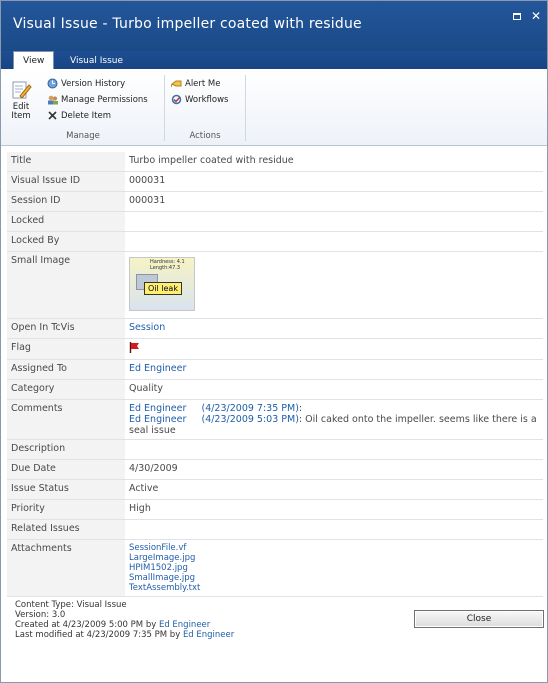  Describe the element at coordinates (166, 268) in the screenshot. I see `thumbnail-caption: Length:47.3` at that location.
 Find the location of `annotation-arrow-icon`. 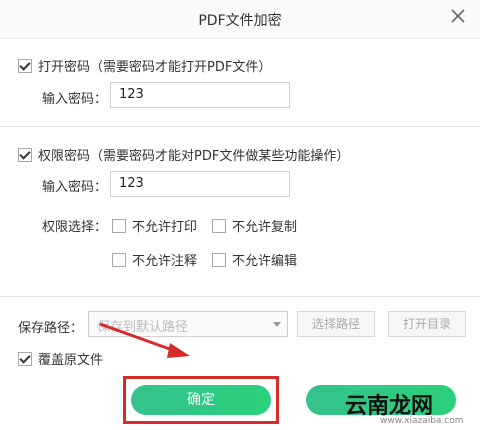

annotation-arrow-icon is located at coordinates (144, 340).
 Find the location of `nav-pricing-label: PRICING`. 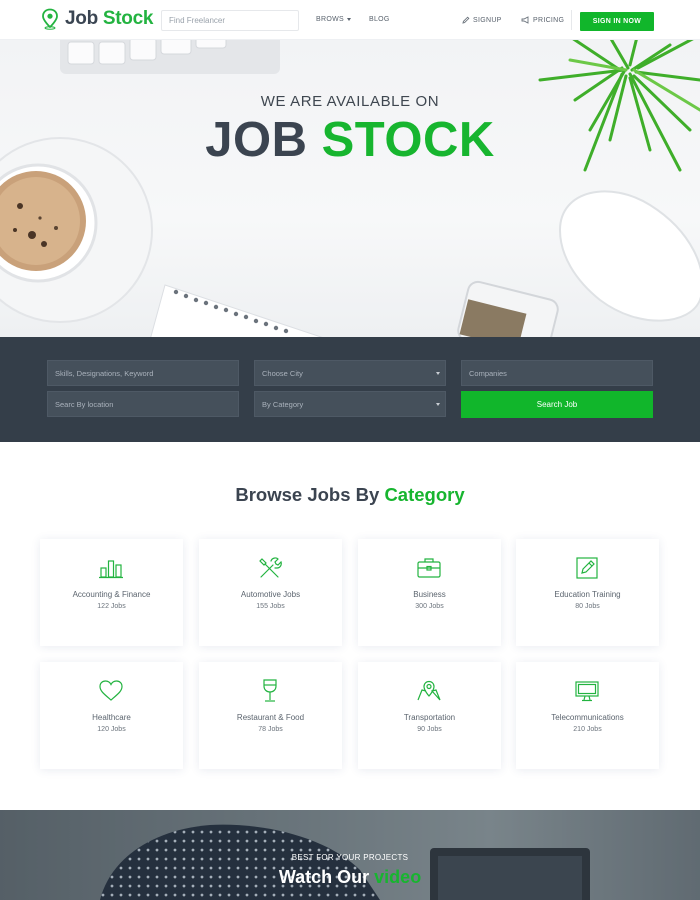

nav-pricing-label: PRICING is located at coordinates (549, 20).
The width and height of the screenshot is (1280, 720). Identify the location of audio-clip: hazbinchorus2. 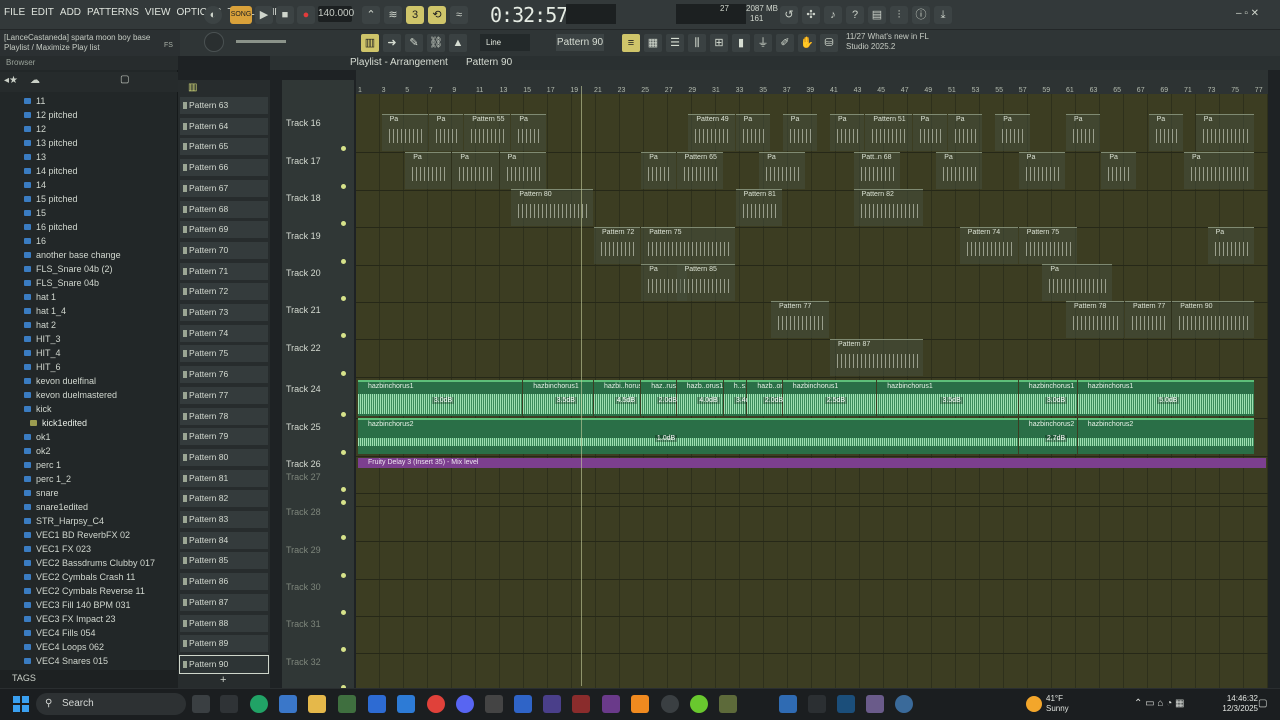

▸ Work instructions
Return all of the items above exactly as they appear, line for line, but leave out the pictures.

▸ Exercise result
  Describe the element at coordinates (166, 268) in the screenshot. I see `thumbnail-caption: Length:47.3` at that location.
 Find the location of `annotation-arrow-icon`. 

annotation-arrow-icon is located at coordinates (144, 340).
 Find the location of `nav-pricing-label: PRICING`. 

nav-pricing-label: PRICING is located at coordinates (549, 20).
The width and height of the screenshot is (1280, 720). Identify the location of audio-clip: hazbinchorus2. 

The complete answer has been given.